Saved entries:
Content starts
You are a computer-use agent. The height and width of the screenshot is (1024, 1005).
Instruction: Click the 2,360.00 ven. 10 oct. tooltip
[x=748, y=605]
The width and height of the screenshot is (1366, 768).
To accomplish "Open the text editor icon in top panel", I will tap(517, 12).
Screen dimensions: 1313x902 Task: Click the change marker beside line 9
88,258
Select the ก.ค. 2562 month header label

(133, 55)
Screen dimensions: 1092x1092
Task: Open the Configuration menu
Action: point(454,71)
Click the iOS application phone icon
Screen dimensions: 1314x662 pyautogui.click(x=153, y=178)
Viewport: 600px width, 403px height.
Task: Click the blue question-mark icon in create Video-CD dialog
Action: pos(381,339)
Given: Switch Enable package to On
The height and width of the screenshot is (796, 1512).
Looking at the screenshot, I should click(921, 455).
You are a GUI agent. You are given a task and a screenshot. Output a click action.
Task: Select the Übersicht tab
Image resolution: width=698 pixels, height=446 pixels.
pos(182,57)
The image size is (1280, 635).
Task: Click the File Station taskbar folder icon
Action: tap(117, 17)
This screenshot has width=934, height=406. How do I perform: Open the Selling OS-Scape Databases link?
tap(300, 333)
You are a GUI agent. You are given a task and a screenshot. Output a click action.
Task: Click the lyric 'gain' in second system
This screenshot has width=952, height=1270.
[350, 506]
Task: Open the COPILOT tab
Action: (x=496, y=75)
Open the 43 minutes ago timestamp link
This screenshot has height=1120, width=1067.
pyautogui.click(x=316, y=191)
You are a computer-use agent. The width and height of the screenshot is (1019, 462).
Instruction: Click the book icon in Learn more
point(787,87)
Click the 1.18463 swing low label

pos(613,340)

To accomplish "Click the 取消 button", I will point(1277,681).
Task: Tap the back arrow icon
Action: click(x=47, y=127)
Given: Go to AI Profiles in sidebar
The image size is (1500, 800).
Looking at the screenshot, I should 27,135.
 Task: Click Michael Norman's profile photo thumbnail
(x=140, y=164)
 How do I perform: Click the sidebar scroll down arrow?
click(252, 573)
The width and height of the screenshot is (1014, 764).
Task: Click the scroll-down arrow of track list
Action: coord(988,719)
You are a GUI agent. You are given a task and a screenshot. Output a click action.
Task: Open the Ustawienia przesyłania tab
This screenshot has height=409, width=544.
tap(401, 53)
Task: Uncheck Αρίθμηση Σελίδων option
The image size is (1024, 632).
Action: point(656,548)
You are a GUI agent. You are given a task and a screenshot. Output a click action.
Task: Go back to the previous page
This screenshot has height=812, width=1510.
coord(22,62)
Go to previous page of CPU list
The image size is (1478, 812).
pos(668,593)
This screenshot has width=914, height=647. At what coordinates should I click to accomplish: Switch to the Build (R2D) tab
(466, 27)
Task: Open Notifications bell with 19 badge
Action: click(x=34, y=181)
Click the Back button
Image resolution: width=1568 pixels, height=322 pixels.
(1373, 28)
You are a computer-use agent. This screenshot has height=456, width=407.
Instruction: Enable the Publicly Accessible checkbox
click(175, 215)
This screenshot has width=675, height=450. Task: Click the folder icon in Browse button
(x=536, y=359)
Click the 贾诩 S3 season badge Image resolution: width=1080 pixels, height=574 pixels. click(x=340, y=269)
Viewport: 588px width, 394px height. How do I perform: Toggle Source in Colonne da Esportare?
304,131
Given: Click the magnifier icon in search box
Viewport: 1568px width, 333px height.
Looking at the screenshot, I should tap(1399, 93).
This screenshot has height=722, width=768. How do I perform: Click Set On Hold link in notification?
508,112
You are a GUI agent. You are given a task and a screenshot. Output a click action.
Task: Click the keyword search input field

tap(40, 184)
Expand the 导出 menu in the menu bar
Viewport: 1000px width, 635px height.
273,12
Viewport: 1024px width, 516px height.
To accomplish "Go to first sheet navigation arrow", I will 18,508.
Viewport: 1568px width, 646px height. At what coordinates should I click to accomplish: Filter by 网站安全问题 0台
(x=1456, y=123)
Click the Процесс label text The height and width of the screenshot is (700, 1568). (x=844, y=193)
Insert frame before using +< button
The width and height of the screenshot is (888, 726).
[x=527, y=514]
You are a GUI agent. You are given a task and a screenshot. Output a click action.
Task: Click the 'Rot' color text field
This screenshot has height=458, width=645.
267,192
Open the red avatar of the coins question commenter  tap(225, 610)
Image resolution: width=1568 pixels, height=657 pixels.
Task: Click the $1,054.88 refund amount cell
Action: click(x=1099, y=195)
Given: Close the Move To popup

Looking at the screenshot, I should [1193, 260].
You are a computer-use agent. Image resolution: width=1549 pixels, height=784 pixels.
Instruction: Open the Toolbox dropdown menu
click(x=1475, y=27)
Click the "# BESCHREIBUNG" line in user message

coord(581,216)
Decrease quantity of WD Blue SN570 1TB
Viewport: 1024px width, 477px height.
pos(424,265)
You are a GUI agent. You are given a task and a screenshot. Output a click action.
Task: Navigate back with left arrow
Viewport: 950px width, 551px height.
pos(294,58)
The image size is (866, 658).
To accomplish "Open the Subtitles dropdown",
Content ends
_Description of the task_:
Please show every line of the records that holds the word "computer".

_Expected answer_:
You are a computer-use agent. The height and width of the screenshot is (1024, 1005).
You are a computer-use agent. The width and height of the screenshot is (1019, 462).
You are a computer-use agent. This screenshot has height=456, width=407.
You are a computer-use agent. Image resolution: width=1549 pixels, height=784 pixels.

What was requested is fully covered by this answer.